> The task: Retrieve every line from the records in which the word "Focus" occurs.

Dataset entries below:

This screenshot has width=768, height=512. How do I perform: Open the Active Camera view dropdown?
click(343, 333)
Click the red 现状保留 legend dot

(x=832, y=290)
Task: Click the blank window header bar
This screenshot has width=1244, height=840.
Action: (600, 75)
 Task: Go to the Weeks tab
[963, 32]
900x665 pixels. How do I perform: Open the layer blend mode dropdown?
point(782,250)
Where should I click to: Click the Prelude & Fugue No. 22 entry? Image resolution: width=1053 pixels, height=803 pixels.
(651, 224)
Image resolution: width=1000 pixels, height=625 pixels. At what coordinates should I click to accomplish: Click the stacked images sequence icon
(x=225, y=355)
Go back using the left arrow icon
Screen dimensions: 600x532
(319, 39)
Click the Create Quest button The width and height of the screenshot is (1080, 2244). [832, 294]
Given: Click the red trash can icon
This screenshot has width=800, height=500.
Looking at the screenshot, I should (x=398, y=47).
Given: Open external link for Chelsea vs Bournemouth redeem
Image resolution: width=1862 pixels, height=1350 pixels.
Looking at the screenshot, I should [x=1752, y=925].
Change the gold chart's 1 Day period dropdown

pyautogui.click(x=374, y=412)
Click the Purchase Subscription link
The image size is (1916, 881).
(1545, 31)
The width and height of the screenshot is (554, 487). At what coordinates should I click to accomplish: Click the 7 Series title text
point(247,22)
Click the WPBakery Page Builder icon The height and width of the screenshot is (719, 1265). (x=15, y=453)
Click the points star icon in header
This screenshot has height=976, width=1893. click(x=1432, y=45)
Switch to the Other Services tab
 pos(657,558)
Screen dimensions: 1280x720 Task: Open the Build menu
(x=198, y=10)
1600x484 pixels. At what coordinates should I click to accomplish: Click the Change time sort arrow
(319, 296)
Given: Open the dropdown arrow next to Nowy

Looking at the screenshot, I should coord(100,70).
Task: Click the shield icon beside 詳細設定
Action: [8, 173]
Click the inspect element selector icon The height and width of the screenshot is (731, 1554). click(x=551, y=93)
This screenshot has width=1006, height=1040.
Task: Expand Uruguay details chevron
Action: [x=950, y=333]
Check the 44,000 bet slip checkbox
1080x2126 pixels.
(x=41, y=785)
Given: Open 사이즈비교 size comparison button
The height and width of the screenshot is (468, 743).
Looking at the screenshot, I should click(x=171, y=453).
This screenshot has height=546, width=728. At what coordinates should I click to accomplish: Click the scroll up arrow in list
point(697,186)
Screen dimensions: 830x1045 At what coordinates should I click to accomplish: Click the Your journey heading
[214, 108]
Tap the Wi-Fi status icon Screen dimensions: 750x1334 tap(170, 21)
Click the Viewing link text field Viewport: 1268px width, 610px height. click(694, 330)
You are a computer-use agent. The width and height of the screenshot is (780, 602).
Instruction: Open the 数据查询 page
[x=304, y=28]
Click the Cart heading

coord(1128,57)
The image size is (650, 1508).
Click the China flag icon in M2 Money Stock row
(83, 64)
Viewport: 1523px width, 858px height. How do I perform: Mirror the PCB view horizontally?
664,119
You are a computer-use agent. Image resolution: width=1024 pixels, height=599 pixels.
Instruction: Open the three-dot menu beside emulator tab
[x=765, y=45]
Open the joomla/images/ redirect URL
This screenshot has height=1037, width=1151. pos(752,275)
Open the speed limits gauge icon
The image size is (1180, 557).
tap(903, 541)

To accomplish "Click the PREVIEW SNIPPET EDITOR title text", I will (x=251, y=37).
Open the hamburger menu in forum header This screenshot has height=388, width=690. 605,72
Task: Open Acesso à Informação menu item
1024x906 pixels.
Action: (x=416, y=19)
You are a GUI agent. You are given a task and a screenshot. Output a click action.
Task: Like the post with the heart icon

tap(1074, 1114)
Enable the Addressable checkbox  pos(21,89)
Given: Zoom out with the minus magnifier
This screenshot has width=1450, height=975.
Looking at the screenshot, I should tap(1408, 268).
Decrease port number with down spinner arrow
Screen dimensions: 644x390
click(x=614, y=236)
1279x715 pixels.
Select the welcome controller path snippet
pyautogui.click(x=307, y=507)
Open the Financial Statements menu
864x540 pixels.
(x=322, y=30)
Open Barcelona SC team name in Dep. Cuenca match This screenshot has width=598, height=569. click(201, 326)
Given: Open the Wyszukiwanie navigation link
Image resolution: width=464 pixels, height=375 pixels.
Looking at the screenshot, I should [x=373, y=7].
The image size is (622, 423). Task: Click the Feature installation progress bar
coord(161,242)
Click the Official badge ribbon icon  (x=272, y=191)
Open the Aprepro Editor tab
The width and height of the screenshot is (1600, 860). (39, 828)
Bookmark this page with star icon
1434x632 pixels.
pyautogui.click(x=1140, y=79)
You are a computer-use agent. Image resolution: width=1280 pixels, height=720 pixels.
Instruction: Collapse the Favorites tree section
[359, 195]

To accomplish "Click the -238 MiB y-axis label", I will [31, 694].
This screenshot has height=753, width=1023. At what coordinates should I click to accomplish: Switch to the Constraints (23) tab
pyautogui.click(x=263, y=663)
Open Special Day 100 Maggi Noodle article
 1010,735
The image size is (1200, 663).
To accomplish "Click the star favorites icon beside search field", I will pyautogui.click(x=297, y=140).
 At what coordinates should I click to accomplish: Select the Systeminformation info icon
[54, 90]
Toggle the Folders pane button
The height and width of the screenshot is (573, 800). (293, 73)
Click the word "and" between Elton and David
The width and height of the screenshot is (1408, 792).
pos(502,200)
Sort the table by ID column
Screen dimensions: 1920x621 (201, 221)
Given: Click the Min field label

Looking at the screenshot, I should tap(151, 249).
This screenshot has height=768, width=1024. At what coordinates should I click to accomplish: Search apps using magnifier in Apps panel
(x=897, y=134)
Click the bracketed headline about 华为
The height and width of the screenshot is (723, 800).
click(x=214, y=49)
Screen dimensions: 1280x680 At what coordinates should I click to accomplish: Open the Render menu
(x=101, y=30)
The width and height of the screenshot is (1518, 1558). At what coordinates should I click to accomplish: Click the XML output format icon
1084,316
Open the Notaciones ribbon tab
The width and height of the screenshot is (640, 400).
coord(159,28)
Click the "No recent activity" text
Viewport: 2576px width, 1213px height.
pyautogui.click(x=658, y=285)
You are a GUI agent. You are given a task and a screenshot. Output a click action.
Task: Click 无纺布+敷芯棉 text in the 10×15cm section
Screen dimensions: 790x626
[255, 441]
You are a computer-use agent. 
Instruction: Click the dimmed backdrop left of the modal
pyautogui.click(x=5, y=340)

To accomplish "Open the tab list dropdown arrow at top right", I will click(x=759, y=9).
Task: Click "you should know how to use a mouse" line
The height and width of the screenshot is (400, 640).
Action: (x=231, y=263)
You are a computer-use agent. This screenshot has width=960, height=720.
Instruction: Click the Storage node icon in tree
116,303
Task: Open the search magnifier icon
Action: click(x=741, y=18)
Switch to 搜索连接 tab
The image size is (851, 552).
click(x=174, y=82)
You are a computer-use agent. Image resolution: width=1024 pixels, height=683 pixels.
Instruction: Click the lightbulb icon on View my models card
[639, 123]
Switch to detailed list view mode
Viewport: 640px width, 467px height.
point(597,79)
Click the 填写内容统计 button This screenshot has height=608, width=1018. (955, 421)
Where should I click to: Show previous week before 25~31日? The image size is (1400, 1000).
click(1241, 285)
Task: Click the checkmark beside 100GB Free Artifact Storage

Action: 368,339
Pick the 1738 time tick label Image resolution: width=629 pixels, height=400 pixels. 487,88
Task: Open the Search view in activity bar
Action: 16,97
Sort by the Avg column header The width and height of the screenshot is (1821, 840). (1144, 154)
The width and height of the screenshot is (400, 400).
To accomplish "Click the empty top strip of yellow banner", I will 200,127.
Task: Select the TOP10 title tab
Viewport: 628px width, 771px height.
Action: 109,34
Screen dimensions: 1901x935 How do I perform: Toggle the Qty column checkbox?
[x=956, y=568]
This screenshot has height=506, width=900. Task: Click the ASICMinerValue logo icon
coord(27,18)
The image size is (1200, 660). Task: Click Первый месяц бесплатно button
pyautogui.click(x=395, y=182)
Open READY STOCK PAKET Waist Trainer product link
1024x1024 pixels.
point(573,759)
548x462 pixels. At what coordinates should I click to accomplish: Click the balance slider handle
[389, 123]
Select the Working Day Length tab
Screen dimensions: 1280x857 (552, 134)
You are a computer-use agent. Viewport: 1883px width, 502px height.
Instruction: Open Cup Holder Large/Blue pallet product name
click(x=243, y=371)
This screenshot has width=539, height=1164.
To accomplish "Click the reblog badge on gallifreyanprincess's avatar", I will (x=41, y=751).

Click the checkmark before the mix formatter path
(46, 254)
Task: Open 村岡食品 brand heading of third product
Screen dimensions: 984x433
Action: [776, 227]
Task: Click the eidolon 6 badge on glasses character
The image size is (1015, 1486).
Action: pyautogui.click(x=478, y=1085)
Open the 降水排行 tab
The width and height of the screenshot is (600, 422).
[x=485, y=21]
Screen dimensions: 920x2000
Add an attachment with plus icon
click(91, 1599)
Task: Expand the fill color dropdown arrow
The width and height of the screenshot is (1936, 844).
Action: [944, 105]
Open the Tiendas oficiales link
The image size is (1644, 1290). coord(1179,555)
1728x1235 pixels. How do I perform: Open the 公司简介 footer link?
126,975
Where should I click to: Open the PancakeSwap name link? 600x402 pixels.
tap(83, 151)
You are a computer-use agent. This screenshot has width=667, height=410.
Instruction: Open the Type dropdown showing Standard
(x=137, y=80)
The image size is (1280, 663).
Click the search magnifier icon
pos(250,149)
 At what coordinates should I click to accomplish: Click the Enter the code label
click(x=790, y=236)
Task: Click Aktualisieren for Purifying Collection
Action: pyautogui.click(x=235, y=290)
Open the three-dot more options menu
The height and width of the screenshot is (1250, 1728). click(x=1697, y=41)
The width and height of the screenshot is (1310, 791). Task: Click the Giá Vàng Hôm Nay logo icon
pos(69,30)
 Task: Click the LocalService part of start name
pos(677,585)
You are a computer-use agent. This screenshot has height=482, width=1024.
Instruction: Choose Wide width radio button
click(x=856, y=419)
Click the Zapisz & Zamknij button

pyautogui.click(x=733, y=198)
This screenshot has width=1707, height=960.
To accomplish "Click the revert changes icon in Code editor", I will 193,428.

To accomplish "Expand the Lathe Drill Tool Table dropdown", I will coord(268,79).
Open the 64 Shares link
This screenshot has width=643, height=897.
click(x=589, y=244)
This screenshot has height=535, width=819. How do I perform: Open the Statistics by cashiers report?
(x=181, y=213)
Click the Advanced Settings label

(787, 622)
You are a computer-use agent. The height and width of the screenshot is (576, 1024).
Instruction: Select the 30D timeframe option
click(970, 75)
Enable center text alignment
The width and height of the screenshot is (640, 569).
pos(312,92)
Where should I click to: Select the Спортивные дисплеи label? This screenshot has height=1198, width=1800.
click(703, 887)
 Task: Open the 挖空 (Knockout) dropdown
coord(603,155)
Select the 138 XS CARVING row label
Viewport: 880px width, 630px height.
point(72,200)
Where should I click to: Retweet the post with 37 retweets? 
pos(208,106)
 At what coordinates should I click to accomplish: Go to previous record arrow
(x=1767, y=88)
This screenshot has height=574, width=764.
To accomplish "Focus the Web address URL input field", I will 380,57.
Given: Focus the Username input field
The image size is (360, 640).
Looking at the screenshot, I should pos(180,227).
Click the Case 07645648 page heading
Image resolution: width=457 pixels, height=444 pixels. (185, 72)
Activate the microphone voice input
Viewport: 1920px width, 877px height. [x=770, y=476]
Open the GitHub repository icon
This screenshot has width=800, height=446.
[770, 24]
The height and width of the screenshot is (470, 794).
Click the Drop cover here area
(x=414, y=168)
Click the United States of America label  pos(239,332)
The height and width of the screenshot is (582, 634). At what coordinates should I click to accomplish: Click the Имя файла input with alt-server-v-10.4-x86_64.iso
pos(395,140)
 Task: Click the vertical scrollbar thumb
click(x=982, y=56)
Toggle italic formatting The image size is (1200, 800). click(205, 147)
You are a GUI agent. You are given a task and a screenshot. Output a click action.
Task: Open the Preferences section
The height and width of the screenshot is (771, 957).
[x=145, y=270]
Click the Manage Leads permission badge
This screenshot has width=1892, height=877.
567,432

End of Dataset entries.

> Exercise output:
To accomplish "Focus the Web address URL input field", I will 380,57.
Given: Focus the Username input field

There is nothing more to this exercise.